If nothing else, it seems that we are being bombarded by noise and — while not quite ill-will — odd-will. Meaning: people seem to be behaving lately in a particularly sour manner. I don’t know if it’s just end-of-year ennui, lengthening darkness (for another twelve days), the hopes that we pack into the season, missing friends and family who are no longer with us. It’s hard to stay connected to the world via the news, and so I am almost embarrassed to admit: I can’t and I often don’t. I can only take in what I can take in, and when I reach my tipping point —- well before that —- I stop and get out into the air, or I go into my kitchen, or I read, or I play music. Last week, my cousin Sarah had a baby girl —- Maya —- and her birth has done a lot to reorder the noise in my life: nothing much matters when there are newborns around. Honestly.
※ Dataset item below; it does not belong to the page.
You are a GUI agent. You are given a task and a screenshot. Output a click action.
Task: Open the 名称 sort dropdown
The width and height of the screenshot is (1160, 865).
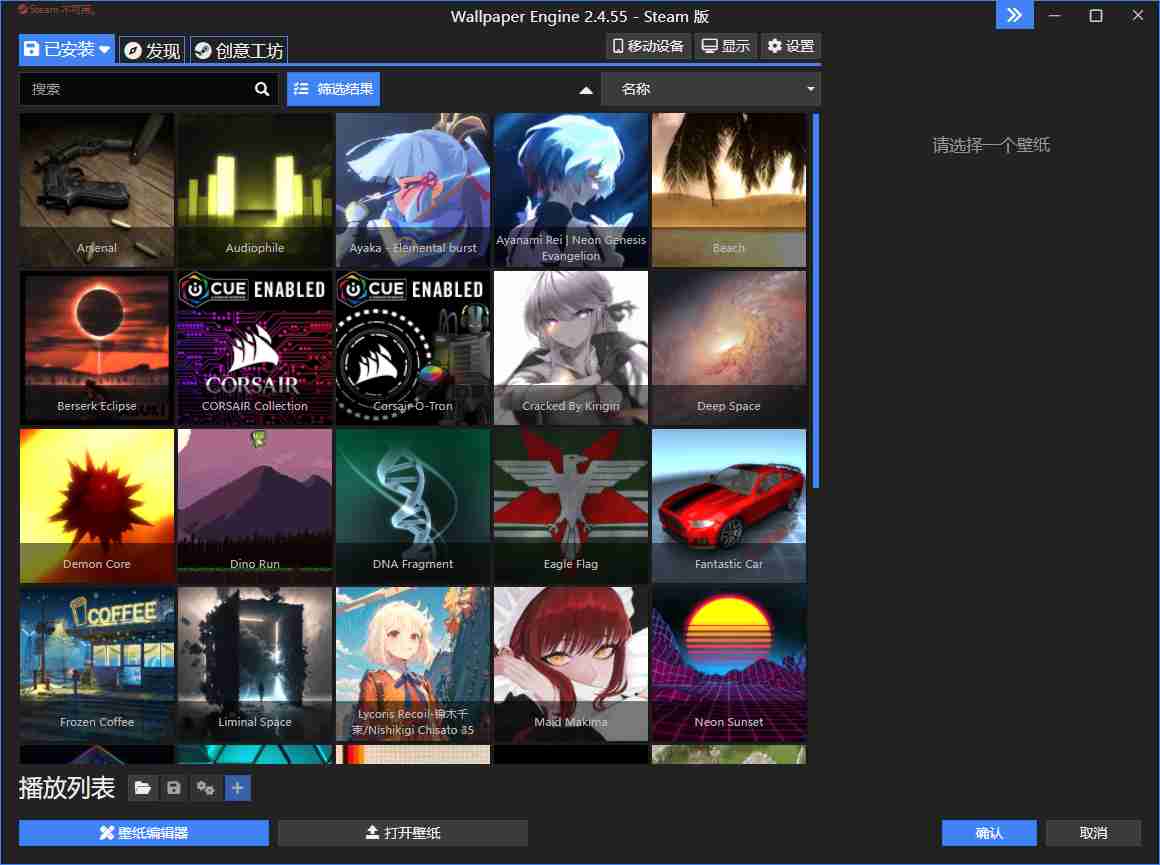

But then, the news of the far-right near disaster in Germany, averted God knows how, and the knowledge that this is likely happening everywhere, on a very grand scale with an assist from QAnon. Brittney Griner’s release reduced to Why Her And Not Him (with its inevitable racist and anti-LGBTQ+ innuendo). The parents of so many of my dear friends falling into states of dementia. One of my oldest friends, whose mother was diagnosed with cancer the same week that her middle-aged sister-in-law went into hospice with a malignant brain tumor.
I mean, come on. Really?
So we are here, a few weeks out from Christmas and already the end-of-year sales and lists and listicles (don’t get me started) and round-ups and awards and holiday movies and playlists are clogging up my email in-box. The requests for donations —- almost every one I get is important and valid and I have to make the decision between what checks to write and what not to out of dwindling resources —- which would total well into the thousands if I sent money to every one of them. Saying no, which I must to some, feels Dickensian.
Hope begins in the dark, the stubborn hope that if you just show up and try to do the right thing, the dawn will come. You wait and watch and work: you don't give up. - Anne Lamott
All of which brings me to Elizabeth David’s famous declaration: that she wanted to spend the holidays in bed with a glass of champagne and a smoked salmon sandwich, and wake up in the New Year. Or something like that.
As for the bad news, my friend Annie Lamott says it best: Hope begins in the dark, the stubborn hope that if you just show up and try to do the right thing, the dawn will come. You wait and watch and work: you don't give up.